▸ Data entries:

.....

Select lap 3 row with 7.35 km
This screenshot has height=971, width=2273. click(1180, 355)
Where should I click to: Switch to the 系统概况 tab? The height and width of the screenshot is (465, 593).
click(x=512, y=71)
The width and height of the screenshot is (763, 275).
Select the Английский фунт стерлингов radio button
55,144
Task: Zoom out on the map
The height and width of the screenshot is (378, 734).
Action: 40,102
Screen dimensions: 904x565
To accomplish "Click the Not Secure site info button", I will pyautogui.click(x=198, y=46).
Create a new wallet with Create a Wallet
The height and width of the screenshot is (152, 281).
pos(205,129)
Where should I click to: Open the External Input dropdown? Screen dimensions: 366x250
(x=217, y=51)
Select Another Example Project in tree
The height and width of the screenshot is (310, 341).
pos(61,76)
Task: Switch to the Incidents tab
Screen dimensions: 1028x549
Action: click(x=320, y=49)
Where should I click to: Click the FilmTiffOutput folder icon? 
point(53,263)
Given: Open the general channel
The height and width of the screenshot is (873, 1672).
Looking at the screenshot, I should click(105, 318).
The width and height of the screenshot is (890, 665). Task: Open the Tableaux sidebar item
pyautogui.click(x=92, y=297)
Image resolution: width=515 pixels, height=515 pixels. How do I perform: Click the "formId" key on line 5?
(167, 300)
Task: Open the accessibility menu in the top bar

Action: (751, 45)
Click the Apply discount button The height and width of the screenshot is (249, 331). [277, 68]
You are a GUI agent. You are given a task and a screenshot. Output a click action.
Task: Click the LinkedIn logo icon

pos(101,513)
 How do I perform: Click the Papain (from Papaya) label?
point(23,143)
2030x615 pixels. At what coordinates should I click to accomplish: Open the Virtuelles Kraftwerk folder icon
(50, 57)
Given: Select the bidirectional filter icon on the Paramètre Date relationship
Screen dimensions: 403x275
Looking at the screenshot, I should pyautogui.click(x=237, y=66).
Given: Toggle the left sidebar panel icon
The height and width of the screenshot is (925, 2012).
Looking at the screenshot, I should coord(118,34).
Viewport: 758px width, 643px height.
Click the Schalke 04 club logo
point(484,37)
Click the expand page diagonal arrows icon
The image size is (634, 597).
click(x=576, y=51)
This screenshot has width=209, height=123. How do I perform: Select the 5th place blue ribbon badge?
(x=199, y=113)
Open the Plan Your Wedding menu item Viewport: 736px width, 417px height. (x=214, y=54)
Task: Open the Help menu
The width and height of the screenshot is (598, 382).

.....

▸ Activity: Give only the number of lines above holding "Viewport".

▸ Answer for this exercise: 2